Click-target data

■ ■ ■

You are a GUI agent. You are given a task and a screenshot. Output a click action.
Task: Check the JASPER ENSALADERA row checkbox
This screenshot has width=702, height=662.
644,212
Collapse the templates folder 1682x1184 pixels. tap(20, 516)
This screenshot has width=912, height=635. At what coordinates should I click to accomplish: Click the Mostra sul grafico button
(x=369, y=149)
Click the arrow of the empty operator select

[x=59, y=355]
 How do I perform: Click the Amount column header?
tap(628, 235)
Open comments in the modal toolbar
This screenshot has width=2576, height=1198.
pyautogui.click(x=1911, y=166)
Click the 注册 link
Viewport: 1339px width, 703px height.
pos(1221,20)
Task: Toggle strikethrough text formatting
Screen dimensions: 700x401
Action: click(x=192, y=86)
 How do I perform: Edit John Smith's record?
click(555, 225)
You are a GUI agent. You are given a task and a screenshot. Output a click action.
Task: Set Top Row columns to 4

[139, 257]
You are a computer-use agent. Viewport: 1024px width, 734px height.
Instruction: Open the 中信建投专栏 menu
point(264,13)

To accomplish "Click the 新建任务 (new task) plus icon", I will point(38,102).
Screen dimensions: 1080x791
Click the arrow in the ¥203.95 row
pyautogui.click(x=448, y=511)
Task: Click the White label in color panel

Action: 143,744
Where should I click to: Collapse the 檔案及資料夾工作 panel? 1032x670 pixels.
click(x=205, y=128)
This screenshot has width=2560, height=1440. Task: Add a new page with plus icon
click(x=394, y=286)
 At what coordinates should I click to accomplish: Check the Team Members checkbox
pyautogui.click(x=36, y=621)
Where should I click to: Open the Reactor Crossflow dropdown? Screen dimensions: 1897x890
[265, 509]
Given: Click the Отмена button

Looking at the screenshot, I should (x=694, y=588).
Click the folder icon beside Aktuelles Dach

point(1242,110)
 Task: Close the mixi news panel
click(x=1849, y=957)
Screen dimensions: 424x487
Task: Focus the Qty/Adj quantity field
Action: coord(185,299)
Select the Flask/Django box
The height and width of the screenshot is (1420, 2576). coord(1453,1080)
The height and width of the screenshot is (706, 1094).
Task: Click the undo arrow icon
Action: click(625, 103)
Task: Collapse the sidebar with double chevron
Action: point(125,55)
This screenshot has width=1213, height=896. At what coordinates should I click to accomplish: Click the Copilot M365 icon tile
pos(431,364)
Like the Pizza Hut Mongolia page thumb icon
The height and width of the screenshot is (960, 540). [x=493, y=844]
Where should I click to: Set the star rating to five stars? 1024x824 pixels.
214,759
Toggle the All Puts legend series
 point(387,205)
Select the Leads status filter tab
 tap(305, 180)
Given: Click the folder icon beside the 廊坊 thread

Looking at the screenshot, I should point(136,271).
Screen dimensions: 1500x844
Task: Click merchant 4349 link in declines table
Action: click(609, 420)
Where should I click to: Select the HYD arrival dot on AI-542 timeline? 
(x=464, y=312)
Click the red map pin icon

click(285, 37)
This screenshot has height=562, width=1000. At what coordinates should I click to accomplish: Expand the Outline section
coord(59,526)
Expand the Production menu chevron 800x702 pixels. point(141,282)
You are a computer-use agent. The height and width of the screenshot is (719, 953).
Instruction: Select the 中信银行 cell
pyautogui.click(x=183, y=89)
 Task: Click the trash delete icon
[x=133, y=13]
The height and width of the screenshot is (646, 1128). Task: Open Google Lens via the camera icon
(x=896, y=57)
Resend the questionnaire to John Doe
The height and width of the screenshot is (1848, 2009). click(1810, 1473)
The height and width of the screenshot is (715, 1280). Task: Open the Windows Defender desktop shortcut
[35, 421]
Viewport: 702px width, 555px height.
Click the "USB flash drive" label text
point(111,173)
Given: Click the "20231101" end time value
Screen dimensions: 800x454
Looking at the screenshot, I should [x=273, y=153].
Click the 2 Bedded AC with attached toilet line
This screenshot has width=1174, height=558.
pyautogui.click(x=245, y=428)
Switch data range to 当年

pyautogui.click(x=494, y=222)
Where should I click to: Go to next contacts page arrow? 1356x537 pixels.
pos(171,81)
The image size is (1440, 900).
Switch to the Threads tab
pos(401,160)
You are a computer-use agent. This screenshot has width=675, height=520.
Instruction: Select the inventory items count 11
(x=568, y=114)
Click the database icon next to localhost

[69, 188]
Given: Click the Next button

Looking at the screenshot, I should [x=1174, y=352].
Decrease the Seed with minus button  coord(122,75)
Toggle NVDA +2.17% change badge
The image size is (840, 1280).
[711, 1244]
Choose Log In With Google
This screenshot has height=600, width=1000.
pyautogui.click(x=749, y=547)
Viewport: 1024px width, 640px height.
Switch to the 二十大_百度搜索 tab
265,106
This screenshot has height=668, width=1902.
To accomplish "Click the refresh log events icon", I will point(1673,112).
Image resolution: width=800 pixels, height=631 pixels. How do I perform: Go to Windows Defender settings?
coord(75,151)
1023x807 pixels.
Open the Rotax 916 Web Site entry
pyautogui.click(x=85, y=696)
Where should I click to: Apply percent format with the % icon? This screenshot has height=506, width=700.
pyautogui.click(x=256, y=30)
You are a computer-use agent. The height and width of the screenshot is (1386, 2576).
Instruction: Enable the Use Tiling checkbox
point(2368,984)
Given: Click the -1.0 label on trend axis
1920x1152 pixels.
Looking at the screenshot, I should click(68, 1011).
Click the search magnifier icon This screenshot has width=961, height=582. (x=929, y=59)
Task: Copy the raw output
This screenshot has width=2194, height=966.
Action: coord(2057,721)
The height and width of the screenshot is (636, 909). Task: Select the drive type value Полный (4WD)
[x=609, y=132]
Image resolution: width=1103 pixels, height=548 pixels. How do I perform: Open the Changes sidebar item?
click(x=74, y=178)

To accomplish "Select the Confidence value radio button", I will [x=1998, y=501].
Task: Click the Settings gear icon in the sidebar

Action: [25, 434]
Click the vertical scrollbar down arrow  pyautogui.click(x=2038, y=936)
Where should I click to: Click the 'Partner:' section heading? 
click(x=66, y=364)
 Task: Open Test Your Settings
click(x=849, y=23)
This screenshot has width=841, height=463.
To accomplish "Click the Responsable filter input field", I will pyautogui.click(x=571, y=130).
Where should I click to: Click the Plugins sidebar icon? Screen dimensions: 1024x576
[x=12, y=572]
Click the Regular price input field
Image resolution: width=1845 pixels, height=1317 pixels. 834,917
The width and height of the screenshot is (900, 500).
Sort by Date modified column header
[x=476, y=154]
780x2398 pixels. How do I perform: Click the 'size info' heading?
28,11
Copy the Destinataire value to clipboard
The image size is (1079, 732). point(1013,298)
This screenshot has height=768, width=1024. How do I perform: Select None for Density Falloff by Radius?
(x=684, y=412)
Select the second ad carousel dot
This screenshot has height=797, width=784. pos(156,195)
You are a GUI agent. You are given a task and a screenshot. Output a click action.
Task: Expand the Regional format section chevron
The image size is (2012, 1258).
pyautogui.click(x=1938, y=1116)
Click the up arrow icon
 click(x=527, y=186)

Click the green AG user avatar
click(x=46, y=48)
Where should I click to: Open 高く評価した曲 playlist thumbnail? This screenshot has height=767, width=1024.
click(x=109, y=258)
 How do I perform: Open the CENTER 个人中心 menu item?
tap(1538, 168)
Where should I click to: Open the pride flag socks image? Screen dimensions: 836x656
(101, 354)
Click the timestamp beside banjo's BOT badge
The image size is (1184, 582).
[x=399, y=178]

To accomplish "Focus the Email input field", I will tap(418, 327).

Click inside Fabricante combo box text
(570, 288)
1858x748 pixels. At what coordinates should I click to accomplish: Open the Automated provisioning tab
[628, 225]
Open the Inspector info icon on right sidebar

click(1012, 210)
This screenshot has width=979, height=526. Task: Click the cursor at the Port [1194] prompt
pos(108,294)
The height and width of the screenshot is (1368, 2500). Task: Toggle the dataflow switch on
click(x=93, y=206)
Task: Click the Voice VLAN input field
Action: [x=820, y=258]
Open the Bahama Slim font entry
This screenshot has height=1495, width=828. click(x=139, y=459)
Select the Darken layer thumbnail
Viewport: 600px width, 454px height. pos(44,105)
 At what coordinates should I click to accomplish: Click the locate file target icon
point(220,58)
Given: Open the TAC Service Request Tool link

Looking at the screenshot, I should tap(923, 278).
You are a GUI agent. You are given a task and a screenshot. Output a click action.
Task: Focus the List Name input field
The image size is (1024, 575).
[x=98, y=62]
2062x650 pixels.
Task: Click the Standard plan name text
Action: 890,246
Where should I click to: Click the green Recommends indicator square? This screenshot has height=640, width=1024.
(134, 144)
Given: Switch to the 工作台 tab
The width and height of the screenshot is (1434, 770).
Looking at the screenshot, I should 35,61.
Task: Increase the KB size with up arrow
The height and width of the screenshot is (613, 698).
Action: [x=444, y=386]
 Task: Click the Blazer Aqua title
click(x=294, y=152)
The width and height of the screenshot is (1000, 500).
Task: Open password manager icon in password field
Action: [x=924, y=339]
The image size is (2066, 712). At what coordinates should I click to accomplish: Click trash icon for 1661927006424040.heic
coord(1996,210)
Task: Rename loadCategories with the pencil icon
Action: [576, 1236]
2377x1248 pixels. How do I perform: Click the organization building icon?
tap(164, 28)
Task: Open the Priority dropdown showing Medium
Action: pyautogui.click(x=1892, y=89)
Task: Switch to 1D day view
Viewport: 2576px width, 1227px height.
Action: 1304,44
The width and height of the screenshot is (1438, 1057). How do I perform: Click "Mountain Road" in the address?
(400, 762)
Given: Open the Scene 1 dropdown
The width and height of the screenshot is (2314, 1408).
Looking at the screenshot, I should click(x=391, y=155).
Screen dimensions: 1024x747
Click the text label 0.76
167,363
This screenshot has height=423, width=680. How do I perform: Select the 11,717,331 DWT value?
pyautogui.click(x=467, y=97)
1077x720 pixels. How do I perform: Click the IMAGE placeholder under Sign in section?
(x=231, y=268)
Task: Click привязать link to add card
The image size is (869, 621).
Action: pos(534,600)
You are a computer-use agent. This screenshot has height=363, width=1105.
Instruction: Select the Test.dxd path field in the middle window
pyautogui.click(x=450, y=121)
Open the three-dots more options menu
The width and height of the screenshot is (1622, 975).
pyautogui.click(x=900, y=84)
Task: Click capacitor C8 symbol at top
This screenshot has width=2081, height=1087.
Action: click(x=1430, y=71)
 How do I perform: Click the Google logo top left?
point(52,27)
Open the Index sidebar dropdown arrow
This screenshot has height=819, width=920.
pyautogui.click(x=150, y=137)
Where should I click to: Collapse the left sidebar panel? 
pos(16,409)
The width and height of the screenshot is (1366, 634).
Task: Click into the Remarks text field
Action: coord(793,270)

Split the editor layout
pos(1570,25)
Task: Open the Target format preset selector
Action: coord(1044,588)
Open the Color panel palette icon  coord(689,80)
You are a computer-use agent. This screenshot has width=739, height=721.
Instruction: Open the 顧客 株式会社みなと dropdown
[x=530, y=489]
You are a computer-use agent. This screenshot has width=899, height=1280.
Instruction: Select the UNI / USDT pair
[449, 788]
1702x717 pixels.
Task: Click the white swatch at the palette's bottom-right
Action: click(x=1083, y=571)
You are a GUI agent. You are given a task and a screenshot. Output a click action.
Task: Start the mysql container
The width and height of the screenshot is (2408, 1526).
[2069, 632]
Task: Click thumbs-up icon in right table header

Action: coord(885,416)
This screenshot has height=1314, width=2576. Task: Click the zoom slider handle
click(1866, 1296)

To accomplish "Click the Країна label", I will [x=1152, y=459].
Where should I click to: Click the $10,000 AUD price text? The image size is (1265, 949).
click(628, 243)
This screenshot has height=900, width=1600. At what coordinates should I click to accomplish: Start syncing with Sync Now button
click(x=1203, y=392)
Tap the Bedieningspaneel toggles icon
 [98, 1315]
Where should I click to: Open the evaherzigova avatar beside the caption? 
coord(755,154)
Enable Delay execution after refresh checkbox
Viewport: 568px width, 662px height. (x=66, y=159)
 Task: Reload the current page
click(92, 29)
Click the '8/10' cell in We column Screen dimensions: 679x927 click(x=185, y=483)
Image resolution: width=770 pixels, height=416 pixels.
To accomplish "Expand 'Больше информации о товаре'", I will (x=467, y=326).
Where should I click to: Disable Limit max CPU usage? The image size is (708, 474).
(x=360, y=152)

■ ■ ■

# TO BE DONE:
Starting with the line with "Click the search" and going on through the line with "This screenshot has height=797, width=784.", write out that data again, switching "magnifier" to "magnifying glass" and leaving everything else unchanged.

# SOLUTION TO THE EXERCISE:
Click the search magnifying glass icon This screenshot has width=961, height=582. (x=929, y=59)
Task: Copy the raw output
This screenshot has width=2194, height=966.
Action: coord(2057,721)
The height and width of the screenshot is (636, 909). Task: Select the drive type value Полный (4WD)
[x=609, y=132]
Image resolution: width=1103 pixels, height=548 pixels. How do I perform: Open the Changes sidebar item?
click(x=74, y=178)

To accomplish "Select the Confidence value radio button", I will [x=1998, y=501].
Task: Click the Settings gear icon in the sidebar

Action: [25, 434]
Click the vertical scrollbar down arrow  pyautogui.click(x=2038, y=936)
Where should I click to: Click the 'Partner:' section heading? 
click(x=66, y=364)
 Task: Open Test Your Settings
click(x=849, y=23)
This screenshot has width=841, height=463.
To accomplish "Click the Responsable filter input field", I will pyautogui.click(x=571, y=130).
Where should I click to: Click the Plugins sidebar icon? Screen dimensions: 1024x576
[x=12, y=572]
Click the Regular price input field
Image resolution: width=1845 pixels, height=1317 pixels. 834,917
The width and height of the screenshot is (900, 500).
Sort by Date modified column header
[x=476, y=154]
780x2398 pixels. How do I perform: Click the 'size info' heading?
28,11
Copy the Destinataire value to clipboard
The image size is (1079, 732). point(1013,298)
This screenshot has height=768, width=1024. How do I perform: Select None for Density Falloff by Radius?
(x=684, y=412)
Select the second ad carousel dot
This screenshot has height=797, width=784. pos(156,195)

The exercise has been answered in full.